Please repeat the article on spiritual discipline word for word from "Discipline yourself for the purpose of Godliness" to "Idea is Purpose!".

→ SOURCE:
==*==

Discipline yourself for the purpose of Godliness

Discipline yourself for the purpose of Godliness

In the Christian life we often think of disciplines as drudgery. As a task we would prefer not to do. The key to growing as a Christian and being Godly is living a life of discipline. Scripture says that if we want to be Godly, “Discipline yourself for the purpose of godliness” (1 Timothy 4:7).

Key Idea is Purpose!
Whatever the Discipline, the most important feature is its purpose. Just as there is little value in practicing the scales on a guitar or piano apart from the purpose of playing music, there is little value in practicing Spiritual Disciplines apart from the purpose behind it.

“The Spiritual Disciplines are those personal and corporate disciplines that promote spiritual growth. They are the habits of devotion and experiential Christianity that have been practiced by the people of God since biblical times.” Donald Whitney, Author of Spiritual Disciplines for the Christian Life

Application is another key idea. Application is apply what you hear. For a Christian it is taking God’s word and applying it.
James 1:22 “But be doers of the word, and not hearers only, deceiving yourselves.”

Discipline Verses
“As iron sharpens iron, so one man sharpens another” (Proverbs 27: 17).
Jesus challenges us to learn and follow: Matthew 11: 29: “Take my yoke upon you and learn from me.”
Offer of discipleship: “Then he said to them all: ‘If anyone would come after me, he must deny himself and take up his cross daily and follow me’” (Luke 9: 23).
Learning and following involve discipline, for those who only learn accidentally and follow incidentally are not true disciples.
Discipline is at the heart of discipleship: See Galatians 5: 22-23, which says that spiritual self-discipline (i.e., “self-control”) is a mark of being spiritually disciplined.

Discipline without direction is drudgery. But the Spiritual Disciplines are never drudgery as long as we practice them with the goal of Godliness in mind. If your picture of a disciplined Christian is one of a grim, tight-lipped, joyless half-robot, then you’ve missed the point. Jesus was the most disciplined Man who ever lived and yet the most joyful and passionately alive. He is our example of discipline.–Donald Whitney

Areas of Discipline we can apply!

1. Bible Intake: No Spiritual Discipline is more meaningful than the intake of God’s Word.

==*==

→ AVAILABLE DATA:
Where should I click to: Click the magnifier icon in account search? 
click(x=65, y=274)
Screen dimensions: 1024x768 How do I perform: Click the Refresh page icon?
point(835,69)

==*==

→ ANSWER BELOW:
Discipline yourself for the purpose of Godliness

Discipline yourself for the purpose of Godliness

In the Christian life we often think of disciplines as drudgery. As a task we would prefer not to do. The key to growing as a Christian and being Godly is living a life of discipline. Scripture says that if we want to be Godly, “Discipline yourself for the purpose of godliness” (1 Timothy 4:7).

Key Idea is Purpose!